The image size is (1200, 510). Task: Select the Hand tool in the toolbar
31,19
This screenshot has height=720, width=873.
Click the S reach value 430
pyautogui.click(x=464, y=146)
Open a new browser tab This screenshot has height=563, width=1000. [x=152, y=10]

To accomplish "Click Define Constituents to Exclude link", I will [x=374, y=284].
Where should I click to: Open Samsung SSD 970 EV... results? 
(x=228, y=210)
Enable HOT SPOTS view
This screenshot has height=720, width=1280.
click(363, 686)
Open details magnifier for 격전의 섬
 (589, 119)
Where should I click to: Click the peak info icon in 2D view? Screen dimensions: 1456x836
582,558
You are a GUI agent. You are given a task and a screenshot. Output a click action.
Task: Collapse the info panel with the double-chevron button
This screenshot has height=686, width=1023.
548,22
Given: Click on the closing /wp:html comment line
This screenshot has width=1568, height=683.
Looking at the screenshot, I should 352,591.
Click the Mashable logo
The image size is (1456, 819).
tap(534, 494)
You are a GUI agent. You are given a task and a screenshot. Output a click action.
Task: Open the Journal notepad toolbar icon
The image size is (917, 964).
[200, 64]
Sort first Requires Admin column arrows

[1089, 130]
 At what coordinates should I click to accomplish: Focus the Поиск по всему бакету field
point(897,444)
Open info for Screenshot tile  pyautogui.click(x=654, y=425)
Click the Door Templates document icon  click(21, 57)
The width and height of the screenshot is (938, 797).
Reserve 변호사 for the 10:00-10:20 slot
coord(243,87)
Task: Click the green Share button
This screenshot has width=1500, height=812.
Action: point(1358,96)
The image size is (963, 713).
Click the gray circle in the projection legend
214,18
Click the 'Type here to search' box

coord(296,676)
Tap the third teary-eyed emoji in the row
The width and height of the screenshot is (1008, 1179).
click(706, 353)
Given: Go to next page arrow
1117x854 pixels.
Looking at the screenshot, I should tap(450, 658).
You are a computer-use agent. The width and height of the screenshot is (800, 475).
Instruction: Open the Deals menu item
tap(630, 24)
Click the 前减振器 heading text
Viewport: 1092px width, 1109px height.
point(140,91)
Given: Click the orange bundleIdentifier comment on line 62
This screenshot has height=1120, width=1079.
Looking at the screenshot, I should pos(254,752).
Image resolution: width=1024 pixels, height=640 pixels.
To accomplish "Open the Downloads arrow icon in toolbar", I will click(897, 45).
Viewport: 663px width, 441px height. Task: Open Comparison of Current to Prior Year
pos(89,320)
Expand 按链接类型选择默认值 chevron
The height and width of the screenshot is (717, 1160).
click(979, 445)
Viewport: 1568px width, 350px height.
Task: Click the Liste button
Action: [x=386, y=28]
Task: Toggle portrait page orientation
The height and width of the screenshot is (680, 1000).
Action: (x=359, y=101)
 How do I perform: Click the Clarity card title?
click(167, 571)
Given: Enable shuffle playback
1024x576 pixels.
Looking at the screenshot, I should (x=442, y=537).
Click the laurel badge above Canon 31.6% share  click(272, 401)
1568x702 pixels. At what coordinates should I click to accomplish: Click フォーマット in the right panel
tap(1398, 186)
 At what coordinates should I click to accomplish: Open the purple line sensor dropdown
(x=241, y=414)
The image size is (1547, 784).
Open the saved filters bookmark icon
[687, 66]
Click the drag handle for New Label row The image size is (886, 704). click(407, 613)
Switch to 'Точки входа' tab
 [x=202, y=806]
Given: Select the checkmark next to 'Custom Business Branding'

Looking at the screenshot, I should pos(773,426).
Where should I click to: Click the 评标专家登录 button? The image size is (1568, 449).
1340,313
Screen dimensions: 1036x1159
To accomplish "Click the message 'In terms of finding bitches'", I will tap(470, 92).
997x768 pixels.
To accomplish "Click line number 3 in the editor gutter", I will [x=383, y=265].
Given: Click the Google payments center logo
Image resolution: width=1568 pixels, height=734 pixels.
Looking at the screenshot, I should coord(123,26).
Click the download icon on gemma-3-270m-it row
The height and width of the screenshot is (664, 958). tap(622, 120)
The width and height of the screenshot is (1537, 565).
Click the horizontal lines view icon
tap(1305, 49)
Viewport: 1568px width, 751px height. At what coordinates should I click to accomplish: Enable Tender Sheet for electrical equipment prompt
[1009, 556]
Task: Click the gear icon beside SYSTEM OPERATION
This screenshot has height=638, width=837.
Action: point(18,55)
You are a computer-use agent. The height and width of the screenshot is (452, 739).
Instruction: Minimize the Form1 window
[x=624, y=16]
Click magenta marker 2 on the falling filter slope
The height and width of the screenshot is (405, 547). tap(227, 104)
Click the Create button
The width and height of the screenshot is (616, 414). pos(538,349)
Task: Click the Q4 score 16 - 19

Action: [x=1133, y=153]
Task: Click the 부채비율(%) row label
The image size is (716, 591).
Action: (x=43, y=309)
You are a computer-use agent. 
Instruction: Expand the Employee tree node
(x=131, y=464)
******************************
DESCRIPTION OF THE TASK: Your answer must be the line with "Task: Click the gear" and all lines after it through the final line of the entries, copied exactly and with nothing added.

RESPONSE BOX:
Task: Click the gear icon beside SYSTEM OPERATION
This screenshot has height=638, width=837.
Action: point(18,55)
You are a computer-use agent. The height and width of the screenshot is (452, 739).
Instruction: Minimize the Form1 window
[x=624, y=16]
Click magenta marker 2 on the falling filter slope
The height and width of the screenshot is (405, 547). tap(227, 104)
Click the Create button
The width and height of the screenshot is (616, 414). pos(538,349)
Task: Click the Q4 score 16 - 19

Action: [x=1133, y=153]
Task: Click the 부채비율(%) row label
The image size is (716, 591).
Action: (x=43, y=309)
You are a computer-use agent. 
Instruction: Expand the Employee tree node
(x=131, y=464)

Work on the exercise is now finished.